During the period of Turkish rule, the name Shirakavan, as a result of phonetic changes, became Bash-Shoragyal. After its annexation to the Russian Empire, the village became part of Kars Oblast and experienced a certain degree of development. At the beginning of the 20th century, it was a large Armenian-populated village, with 208 houses and 1,601 inhabitants. In 1877, the Sahakyan school was opened in the village. Arshak Aslamazyan built a mill there using equipment he had brought from Germany. Inspired by the excavations of Ani carried out by Nikolai Marr and following his advice, Aslamazyan began excavations in Shirakavan, as a result of which a large amount of archaeological material was discovered.

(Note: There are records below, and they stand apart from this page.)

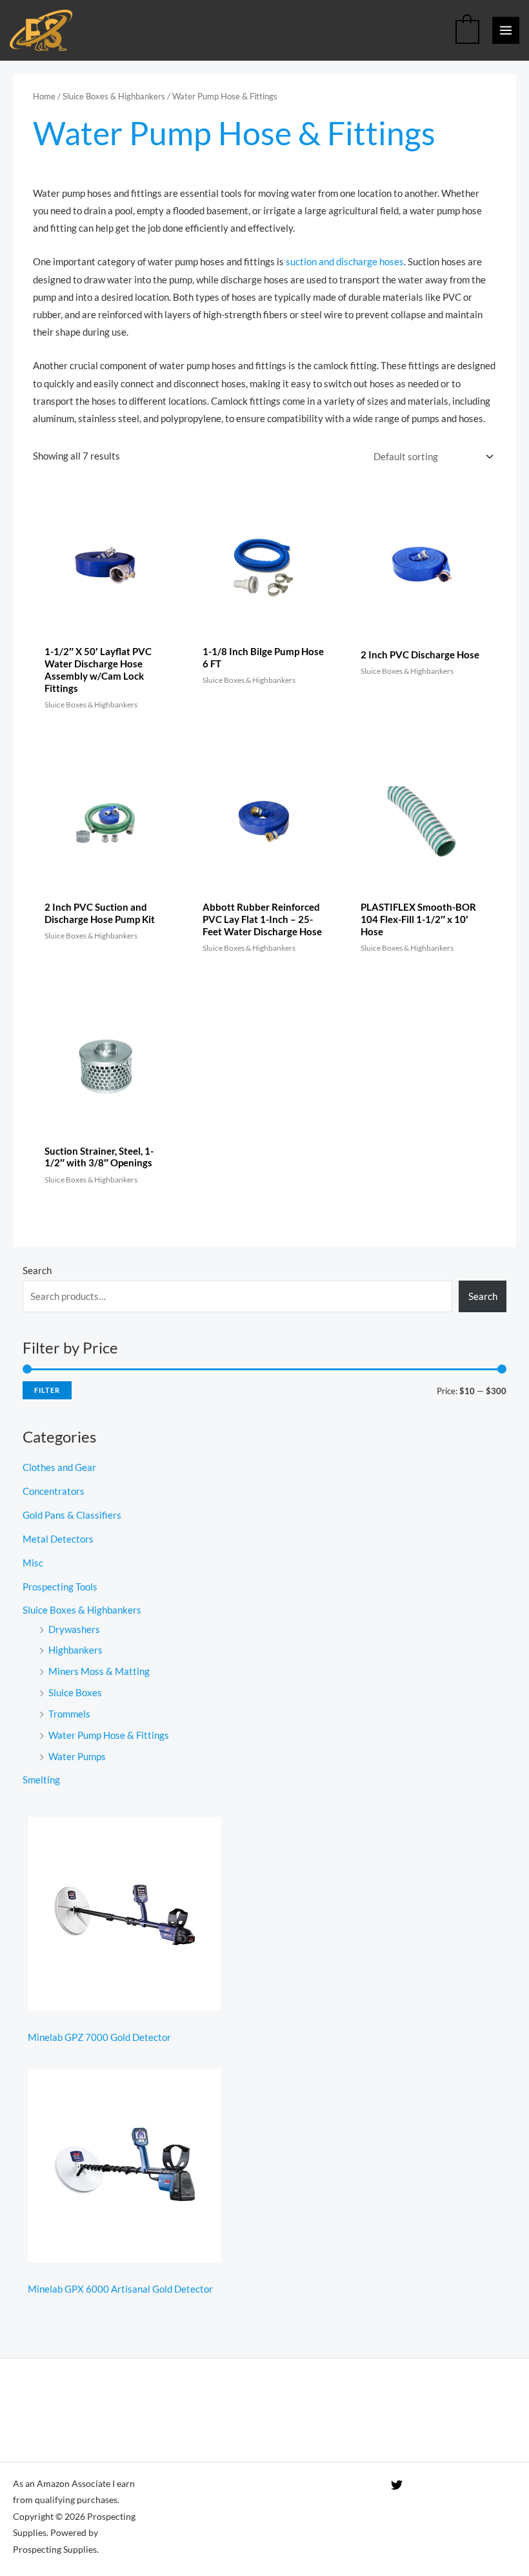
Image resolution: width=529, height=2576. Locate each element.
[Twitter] (397, 2485)
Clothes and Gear (59, 1467)
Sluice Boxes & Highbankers (114, 96)
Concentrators (54, 1491)
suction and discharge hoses (345, 261)
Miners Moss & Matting (99, 1671)
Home (44, 96)
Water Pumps (77, 1756)
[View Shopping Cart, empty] (467, 30)
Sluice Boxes (75, 1692)
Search (37, 1270)
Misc (33, 1562)
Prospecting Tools (60, 1586)
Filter (47, 1390)
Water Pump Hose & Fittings (108, 1735)
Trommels (69, 1714)
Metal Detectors (58, 1539)
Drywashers (74, 1629)
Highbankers (75, 1650)
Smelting (41, 1779)
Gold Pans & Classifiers (72, 1515)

Ashkharbek Kalantar, Joseph Orbeli, Taragros, Toros Toramanian, Nikolai Buniatyan and Avetik Isahakyan visited Shirakavan either to conduct excavations or as guests. The latter’s native village, Ghazarapat, was located not far from Shirakavan.

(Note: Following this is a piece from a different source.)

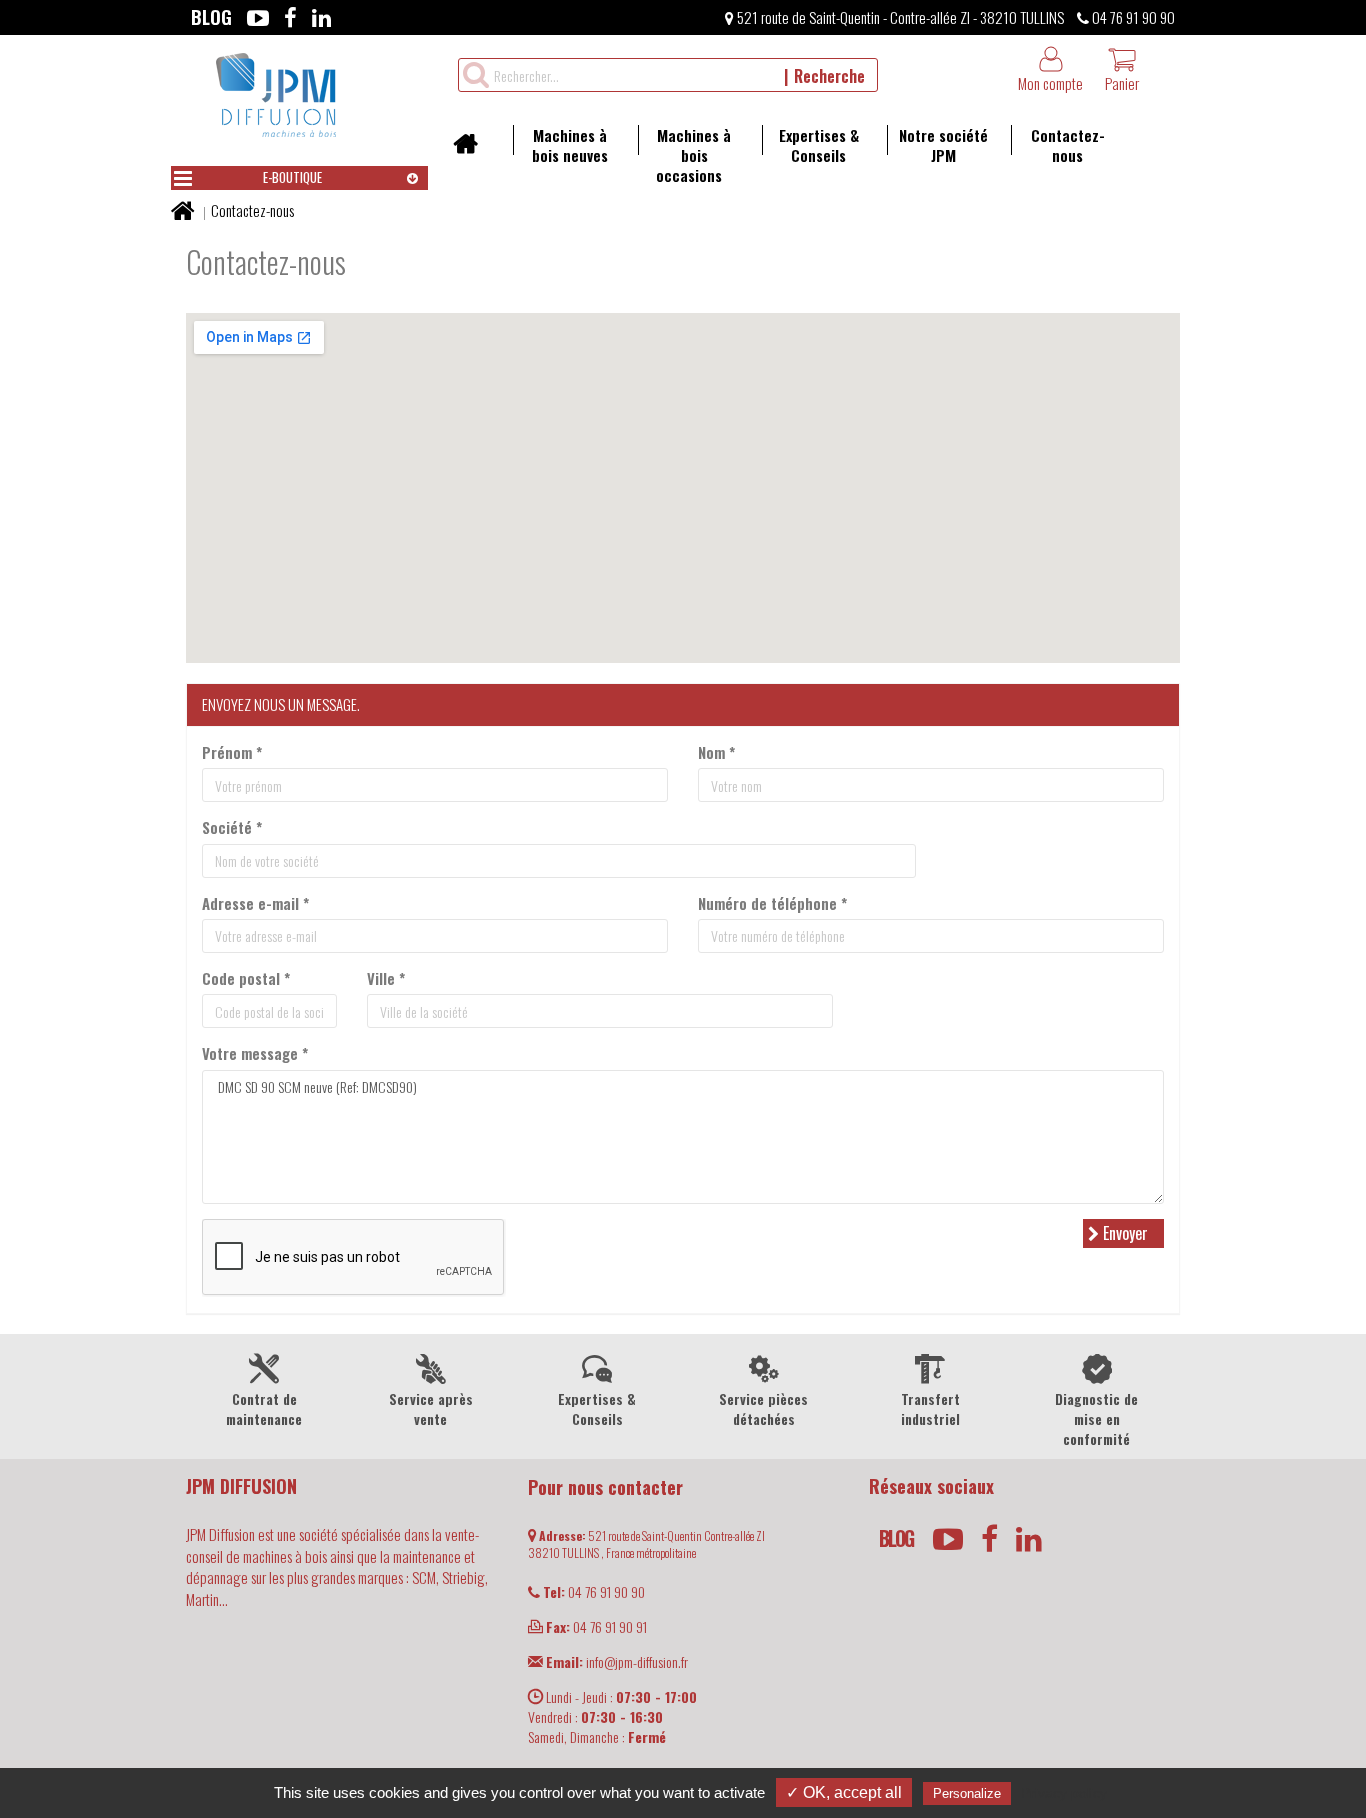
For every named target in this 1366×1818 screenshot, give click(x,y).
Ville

After Kars Oblast was handed over to Turkey in 1920–1921, the materials discovered during the excavations were destroyed or disappeared. The Armenian population of Bash-Shoragyal moved to Soviet Armenia. Some of the migrants settled in the modern village of Yerazgavors in Shirak Province.

==The 20th century==

In 1914, prior to the Armenian genocide, Shirakavan was a quite large Armenian settlement with a population of 1220. After the Turkish–Armenian War of 1920, Shirakavan was abandoned and the Armenian population of the village moved to Eastern Armenia and settled in the newly-formed village of Yerazgavors. Later in 1921, the territory of Kars including Shirakavan, was officially handed over to the Turks by the Treaty of Kars.

The church of Surp Prkich was partly ruined by the beginning of the 20th century. After it was blown up by the Turks in 1954 during regular military training of the Turkish Army, only the western wall of the church survived. Other parts of ancient Shirakavan were flooded by the waters of a dam built on the Akhurian River.